Supongo que el Sr. Blatchford diría que en su utopía nadie estaría en prisión. ¿Qué me importaría estar o no en prisión si me viera obligado a llevar cadenas a todos lados? Un hombre en su utopía podrá tener, por lo que sé, comida gratis, pastizales gratis, su propio Estado, su propio palacio. ¿Qué importa?, no tendría su propia alma. Cada pensamiento que entra en su cabeza deberá considerarlo el sonido de una máquina. Ve a un niño perdido y con un espasmo de piedad decide adoptarlo. ¡Clic!, debe recordarse que en realidad no lo ha hecho. Tiene la terrible tentación de cometer un enorme e irresistible pecado; se recuerda que es un hombre, que puede, si se le antoja, ser un héroe; se resiste. ¡Clic!, recuerda que no es un hombre ni un héroe, sino una máquina, hecha de tal manera que produzca dicho resultado. Camina en amplios campos bajo un amanecer esplendoroso; decide entonces una vasta magnanimidad. ¡Clic!, ¿cuál es la bondad de amaneceres y palacios? ¿Estuvo alguna vez la esclavitud ante dicha esclavitud? ¿Estuvo el hombre ante un esclavo así?
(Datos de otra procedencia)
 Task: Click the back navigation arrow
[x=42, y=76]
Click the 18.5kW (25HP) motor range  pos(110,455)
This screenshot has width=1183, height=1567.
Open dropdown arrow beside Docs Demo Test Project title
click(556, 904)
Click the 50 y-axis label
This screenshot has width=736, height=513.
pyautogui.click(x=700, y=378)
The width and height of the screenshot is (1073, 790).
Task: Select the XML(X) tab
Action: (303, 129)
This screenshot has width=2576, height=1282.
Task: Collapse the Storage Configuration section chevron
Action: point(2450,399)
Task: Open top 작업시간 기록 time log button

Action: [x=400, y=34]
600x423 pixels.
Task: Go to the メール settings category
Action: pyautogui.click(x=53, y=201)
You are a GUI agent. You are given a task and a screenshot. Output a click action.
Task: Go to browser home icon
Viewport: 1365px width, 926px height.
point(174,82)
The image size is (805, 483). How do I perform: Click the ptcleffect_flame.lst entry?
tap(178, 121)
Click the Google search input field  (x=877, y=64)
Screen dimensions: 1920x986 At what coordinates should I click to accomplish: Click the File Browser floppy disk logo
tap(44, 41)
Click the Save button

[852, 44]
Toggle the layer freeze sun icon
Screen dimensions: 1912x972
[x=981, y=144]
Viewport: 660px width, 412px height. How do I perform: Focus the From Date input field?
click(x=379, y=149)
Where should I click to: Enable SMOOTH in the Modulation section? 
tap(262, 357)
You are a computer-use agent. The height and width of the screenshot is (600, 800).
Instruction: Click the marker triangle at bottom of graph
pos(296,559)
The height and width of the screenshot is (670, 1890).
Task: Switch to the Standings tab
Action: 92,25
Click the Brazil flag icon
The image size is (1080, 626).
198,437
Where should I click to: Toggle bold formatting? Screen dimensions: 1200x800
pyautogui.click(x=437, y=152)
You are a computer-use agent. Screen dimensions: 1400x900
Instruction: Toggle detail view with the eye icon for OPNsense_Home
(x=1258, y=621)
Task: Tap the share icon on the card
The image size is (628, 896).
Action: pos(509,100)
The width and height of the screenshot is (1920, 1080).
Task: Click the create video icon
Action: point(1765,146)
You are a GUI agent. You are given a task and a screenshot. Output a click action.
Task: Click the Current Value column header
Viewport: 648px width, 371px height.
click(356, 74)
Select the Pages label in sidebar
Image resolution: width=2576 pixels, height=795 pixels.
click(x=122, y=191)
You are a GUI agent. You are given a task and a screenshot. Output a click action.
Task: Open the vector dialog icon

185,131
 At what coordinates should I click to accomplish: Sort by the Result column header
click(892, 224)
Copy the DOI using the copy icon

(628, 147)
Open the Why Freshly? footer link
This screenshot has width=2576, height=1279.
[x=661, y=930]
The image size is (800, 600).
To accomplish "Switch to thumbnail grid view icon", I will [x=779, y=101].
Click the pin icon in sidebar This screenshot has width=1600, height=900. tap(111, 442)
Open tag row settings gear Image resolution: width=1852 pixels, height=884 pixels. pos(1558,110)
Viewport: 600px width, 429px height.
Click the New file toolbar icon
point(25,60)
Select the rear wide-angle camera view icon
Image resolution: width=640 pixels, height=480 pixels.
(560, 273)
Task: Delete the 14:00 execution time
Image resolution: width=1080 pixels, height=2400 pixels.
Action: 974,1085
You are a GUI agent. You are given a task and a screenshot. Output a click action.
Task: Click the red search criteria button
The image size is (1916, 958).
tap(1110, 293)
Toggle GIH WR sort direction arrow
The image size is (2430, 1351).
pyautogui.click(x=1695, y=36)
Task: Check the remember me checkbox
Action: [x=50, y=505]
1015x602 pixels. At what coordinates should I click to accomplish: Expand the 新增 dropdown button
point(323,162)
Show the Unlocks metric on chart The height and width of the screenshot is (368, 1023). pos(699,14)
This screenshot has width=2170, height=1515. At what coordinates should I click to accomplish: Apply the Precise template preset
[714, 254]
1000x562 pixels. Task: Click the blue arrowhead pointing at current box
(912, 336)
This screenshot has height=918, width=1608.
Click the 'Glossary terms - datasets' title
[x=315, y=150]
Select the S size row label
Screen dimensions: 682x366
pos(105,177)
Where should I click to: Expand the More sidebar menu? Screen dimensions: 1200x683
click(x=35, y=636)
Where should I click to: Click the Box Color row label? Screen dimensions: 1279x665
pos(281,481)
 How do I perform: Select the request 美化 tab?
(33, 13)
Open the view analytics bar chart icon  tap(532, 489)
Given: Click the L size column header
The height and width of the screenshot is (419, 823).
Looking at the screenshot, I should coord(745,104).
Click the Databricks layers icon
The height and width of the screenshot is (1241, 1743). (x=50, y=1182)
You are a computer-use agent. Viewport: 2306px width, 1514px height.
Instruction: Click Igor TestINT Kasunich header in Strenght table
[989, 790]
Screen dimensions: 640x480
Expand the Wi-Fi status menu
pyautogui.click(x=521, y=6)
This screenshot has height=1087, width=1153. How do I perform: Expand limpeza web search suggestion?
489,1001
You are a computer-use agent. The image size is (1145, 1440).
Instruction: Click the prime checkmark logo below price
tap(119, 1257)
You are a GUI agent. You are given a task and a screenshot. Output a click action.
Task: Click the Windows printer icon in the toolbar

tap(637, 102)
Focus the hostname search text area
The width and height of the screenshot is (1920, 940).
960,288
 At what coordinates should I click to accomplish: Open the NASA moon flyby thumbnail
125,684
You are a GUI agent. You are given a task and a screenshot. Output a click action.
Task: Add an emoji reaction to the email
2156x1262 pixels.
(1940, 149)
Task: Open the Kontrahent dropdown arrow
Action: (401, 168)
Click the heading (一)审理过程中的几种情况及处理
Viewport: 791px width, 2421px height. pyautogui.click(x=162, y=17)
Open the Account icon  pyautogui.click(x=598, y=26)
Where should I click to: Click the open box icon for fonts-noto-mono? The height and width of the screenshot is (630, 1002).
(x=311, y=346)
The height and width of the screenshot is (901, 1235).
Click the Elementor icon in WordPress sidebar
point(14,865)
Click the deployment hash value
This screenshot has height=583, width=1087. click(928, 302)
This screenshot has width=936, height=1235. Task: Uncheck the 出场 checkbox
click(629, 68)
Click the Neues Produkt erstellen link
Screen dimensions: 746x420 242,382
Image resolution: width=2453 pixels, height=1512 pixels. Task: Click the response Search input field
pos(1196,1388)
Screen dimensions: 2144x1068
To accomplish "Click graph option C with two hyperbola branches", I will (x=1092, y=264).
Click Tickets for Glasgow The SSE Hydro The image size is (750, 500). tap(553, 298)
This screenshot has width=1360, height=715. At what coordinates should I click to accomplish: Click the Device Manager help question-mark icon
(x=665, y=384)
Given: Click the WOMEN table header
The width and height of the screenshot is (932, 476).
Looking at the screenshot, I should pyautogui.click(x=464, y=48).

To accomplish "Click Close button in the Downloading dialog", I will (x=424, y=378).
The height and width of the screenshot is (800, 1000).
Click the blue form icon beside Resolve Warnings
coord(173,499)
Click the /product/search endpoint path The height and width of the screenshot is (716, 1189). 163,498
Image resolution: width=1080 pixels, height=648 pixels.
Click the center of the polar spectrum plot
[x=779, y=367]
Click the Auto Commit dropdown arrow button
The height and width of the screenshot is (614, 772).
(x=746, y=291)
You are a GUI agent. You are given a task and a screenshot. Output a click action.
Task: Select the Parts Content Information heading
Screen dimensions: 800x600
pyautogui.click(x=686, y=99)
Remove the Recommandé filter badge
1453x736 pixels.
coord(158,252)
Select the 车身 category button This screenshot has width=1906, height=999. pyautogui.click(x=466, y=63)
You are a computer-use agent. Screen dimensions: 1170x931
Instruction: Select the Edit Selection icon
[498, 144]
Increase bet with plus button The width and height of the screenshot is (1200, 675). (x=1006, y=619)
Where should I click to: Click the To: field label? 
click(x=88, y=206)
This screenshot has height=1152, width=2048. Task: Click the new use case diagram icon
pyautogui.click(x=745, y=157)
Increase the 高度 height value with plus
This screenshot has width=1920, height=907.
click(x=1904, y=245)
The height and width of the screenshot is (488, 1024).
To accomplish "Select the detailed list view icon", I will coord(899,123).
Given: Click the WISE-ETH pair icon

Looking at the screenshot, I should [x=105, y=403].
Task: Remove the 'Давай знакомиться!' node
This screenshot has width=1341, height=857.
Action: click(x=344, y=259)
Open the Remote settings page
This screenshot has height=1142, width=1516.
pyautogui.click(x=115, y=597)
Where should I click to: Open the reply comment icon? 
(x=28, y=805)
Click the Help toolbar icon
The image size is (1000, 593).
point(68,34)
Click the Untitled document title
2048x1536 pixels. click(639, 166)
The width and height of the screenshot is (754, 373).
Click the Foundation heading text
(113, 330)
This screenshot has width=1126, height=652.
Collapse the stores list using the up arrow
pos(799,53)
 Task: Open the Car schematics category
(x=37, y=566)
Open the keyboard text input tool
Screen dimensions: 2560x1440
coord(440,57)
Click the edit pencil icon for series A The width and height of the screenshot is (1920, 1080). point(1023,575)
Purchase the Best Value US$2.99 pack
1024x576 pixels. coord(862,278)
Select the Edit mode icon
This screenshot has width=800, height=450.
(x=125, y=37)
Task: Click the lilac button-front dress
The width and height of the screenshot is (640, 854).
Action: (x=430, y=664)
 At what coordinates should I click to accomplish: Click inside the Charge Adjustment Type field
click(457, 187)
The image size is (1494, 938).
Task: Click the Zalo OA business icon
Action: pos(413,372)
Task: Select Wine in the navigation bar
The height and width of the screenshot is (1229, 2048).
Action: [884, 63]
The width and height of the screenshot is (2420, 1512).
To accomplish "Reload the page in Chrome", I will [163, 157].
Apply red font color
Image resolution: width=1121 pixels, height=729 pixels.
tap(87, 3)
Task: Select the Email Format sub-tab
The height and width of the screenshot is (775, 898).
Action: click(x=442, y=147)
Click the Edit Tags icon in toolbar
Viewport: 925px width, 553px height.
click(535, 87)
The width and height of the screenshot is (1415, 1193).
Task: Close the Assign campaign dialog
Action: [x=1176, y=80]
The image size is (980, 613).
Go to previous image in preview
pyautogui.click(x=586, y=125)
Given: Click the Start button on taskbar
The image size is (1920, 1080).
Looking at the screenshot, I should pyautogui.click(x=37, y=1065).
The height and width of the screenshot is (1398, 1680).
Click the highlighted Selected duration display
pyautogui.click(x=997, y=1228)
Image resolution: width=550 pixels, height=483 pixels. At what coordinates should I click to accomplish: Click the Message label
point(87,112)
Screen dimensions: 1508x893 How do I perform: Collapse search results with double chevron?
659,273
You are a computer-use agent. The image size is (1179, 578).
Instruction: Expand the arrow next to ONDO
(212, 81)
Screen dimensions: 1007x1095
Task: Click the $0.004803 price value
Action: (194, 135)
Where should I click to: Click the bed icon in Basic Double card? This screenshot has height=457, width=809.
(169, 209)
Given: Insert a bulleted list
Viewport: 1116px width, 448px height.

Sé que esto nunca sucederá. Es decir, estoy seguro de que la filosofía del Sr. Blatchford nunca prevalecerá entre hombres sensatos. Pero si alguna vez sucede puedo fácilmente predecir lo que pasará. El hombre, la máquina, se detendrá en estos floreados pastizales y gritará: “¿No hubo alguna vez una cosa, una iglesia, que nos enseñara que fuimos libres en nuestras almas? ¿No se rodeó a sí misma de torturas y calabozos de manera que los hombres fueran forzados a creer que sus almas eran libres? Si la hubo, permitan que regresen torturas, calabozos y todo. Colóquenme en tales calabozos, tortúrenme con tales suplicios, si ello significa la posibilidad de creer en ello de nuevo”.